* TASK INSTRUCTIONS:
Write out only the opening lines of the entries, through the line with "Given: Click the AI label icon".

********************

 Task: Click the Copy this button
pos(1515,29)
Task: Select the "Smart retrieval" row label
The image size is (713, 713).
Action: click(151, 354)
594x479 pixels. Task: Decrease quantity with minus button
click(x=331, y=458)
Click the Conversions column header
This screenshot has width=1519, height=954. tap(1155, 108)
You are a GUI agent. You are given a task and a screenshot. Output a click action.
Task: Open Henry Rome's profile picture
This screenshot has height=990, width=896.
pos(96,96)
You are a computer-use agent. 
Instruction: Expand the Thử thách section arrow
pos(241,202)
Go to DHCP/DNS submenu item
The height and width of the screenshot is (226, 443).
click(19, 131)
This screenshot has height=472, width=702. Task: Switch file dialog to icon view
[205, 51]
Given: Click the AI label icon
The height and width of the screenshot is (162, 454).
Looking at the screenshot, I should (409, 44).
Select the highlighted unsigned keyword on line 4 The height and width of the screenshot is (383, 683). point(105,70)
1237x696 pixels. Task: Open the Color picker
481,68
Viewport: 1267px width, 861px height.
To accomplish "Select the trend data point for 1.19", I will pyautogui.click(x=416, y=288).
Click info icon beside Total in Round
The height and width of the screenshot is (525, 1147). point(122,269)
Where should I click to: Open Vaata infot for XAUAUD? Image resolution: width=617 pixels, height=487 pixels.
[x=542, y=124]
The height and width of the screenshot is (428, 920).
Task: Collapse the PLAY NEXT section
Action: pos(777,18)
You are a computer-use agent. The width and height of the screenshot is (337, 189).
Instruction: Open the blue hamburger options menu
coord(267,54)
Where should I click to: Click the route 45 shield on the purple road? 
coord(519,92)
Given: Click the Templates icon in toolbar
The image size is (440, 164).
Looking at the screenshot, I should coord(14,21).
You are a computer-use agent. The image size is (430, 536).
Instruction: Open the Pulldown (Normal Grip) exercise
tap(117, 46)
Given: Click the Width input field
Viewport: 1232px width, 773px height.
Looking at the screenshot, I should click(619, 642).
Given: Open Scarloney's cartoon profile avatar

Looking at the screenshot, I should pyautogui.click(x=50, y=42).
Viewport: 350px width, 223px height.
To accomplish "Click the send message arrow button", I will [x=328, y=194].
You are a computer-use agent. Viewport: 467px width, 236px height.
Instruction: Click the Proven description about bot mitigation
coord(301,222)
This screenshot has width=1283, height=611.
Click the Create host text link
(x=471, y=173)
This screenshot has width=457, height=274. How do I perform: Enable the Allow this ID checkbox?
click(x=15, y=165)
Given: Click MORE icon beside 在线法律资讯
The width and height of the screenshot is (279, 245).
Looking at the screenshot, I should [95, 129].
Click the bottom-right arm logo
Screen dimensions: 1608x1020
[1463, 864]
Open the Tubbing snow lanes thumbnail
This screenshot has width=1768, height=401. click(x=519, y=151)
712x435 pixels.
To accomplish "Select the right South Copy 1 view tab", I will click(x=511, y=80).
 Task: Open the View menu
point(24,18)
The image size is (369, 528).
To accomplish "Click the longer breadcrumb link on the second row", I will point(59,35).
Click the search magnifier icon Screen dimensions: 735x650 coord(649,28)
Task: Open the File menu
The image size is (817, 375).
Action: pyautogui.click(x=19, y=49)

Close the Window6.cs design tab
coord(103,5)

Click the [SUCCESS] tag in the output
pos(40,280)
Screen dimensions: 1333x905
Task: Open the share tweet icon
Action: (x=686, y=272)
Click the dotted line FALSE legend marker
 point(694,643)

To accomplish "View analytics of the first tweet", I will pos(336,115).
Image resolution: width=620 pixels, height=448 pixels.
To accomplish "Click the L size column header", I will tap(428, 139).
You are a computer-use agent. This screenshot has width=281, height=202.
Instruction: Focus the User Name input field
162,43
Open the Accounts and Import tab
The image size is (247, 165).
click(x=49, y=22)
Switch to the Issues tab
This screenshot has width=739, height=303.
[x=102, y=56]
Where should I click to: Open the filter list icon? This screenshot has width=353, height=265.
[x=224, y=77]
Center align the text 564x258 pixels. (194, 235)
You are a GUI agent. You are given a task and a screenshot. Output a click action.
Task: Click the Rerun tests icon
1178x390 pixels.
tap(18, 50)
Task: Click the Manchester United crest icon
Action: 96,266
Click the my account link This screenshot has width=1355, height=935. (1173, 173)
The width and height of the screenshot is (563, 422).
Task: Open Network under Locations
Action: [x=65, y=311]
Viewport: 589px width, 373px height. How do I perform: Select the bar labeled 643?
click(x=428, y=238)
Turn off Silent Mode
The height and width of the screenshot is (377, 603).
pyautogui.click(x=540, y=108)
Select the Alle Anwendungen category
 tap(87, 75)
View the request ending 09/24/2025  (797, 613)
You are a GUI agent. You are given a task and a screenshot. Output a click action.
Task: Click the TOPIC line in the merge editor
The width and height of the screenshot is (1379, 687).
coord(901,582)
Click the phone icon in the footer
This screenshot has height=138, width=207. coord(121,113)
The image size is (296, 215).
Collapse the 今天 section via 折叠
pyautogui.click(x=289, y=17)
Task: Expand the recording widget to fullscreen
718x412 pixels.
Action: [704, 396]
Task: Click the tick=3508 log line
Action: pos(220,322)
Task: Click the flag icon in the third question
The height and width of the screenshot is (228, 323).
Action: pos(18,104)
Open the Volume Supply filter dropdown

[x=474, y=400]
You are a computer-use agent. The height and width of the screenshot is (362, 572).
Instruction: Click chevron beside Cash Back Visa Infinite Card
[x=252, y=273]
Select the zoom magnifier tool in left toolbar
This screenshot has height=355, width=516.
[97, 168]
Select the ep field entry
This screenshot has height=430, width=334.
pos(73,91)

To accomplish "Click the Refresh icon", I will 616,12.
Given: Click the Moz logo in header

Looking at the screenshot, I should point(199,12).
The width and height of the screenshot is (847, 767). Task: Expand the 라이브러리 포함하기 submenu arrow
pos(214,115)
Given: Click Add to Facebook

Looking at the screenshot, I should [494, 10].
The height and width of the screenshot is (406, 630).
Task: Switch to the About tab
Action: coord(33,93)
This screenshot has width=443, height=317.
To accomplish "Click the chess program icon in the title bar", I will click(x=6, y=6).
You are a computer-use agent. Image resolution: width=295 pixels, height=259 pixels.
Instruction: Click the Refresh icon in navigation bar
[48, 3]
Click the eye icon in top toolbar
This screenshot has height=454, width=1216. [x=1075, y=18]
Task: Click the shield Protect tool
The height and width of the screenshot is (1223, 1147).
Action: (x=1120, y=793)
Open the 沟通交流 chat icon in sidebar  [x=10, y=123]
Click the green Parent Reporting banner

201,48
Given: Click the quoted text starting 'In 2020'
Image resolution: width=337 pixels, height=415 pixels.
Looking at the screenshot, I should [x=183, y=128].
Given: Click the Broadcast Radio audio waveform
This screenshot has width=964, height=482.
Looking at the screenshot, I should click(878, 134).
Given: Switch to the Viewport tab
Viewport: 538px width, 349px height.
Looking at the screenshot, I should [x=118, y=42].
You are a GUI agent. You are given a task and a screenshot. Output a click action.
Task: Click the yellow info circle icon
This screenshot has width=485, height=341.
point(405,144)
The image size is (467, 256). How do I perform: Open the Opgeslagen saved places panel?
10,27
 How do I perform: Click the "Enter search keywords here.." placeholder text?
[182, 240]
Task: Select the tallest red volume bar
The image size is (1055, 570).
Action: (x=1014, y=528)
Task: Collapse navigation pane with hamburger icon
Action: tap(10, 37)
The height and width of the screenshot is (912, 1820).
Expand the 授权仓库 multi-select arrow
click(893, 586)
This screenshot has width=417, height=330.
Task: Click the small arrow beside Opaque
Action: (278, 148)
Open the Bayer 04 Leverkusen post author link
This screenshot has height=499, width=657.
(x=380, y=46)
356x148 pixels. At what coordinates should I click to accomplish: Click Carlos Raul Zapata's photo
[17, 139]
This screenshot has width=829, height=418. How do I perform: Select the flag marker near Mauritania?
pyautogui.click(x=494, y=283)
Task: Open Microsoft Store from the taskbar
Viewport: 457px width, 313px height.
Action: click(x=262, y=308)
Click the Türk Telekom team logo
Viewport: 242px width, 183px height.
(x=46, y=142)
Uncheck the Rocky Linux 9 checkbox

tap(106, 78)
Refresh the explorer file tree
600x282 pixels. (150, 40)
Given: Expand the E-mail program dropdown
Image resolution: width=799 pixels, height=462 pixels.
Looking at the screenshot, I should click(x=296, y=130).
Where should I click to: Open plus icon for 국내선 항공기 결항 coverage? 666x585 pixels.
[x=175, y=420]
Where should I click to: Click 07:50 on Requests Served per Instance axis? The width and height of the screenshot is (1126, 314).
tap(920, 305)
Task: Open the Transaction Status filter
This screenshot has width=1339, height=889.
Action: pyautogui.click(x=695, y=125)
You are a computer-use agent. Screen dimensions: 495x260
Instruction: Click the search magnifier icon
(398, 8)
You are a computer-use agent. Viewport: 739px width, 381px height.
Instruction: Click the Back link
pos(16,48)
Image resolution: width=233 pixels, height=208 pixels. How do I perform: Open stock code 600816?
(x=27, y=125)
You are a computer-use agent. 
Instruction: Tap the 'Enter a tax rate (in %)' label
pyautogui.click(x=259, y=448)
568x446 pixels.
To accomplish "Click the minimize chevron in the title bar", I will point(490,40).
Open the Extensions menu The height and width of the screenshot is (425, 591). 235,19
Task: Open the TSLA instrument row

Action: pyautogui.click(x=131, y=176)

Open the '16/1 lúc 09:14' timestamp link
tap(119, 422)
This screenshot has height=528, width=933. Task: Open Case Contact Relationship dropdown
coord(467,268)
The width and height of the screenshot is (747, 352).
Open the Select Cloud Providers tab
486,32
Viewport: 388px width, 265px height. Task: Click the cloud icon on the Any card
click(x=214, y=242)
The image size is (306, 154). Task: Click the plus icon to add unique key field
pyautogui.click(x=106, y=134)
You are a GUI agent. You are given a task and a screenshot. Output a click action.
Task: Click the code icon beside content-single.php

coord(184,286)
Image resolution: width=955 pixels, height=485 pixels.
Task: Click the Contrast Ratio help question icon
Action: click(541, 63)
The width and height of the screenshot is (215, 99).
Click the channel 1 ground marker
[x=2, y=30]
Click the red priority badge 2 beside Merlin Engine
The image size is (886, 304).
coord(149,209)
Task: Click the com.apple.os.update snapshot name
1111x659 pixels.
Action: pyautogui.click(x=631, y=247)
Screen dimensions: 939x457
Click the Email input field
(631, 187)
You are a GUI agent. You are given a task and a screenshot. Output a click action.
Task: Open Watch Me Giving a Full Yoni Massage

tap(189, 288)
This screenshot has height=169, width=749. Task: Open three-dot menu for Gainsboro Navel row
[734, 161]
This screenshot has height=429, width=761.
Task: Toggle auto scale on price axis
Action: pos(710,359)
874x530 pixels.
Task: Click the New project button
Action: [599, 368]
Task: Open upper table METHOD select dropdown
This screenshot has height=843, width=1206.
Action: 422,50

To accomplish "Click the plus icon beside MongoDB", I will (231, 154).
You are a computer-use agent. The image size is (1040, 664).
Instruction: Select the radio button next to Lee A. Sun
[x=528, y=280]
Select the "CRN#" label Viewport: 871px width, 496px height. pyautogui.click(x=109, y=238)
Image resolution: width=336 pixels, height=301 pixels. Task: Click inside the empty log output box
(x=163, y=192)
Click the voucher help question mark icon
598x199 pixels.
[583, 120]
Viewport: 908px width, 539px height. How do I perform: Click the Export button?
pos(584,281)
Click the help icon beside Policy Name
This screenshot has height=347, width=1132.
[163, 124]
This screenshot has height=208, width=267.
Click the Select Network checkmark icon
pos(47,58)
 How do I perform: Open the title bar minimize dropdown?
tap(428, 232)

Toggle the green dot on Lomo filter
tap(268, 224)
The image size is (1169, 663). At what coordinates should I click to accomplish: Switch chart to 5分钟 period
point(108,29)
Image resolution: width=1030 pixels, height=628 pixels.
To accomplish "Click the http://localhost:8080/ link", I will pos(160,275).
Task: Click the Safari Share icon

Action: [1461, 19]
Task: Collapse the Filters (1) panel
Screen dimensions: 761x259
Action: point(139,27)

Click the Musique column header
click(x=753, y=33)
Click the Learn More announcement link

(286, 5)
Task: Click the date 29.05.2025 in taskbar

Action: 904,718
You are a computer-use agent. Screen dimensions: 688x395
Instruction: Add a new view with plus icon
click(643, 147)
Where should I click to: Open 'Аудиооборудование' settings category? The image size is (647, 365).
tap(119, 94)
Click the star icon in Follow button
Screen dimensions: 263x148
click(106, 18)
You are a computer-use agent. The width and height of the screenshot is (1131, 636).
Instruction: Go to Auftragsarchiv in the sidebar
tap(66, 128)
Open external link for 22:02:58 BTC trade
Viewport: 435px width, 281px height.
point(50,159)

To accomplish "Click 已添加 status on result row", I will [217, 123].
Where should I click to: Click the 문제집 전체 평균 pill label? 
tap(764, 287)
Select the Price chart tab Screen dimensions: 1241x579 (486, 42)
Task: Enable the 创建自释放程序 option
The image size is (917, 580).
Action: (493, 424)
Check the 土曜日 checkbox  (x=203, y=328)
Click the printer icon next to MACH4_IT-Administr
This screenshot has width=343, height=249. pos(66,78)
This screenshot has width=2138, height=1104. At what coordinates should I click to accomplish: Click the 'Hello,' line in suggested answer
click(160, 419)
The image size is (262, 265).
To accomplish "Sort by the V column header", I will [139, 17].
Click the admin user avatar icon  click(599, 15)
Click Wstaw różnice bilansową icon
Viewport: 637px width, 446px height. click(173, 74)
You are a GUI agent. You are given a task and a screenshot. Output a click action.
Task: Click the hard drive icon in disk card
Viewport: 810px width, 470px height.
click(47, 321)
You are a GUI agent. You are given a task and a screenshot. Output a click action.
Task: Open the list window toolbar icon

********************

* RESPONSE BELOW:
 Task: Click the Copy this button
pos(1515,29)
Task: Select the "Smart retrieval" row label
The image size is (713, 713).
Action: click(151, 354)
594x479 pixels. Task: Decrease quantity with minus button
click(x=331, y=458)
Click the Conversions column header
This screenshot has width=1519, height=954. tap(1155, 108)
You are a GUI agent. You are given a task and a screenshot. Output a click action.
Task: Open Henry Rome's profile picture
This screenshot has height=990, width=896.
pos(96,96)
You are a computer-use agent. 
Instruction: Expand the Thử thách section arrow
pos(241,202)
Go to DHCP/DNS submenu item
The height and width of the screenshot is (226, 443).
click(19, 131)
This screenshot has height=472, width=702. Task: Switch file dialog to icon view
[205, 51]
Given: Click the AI label icon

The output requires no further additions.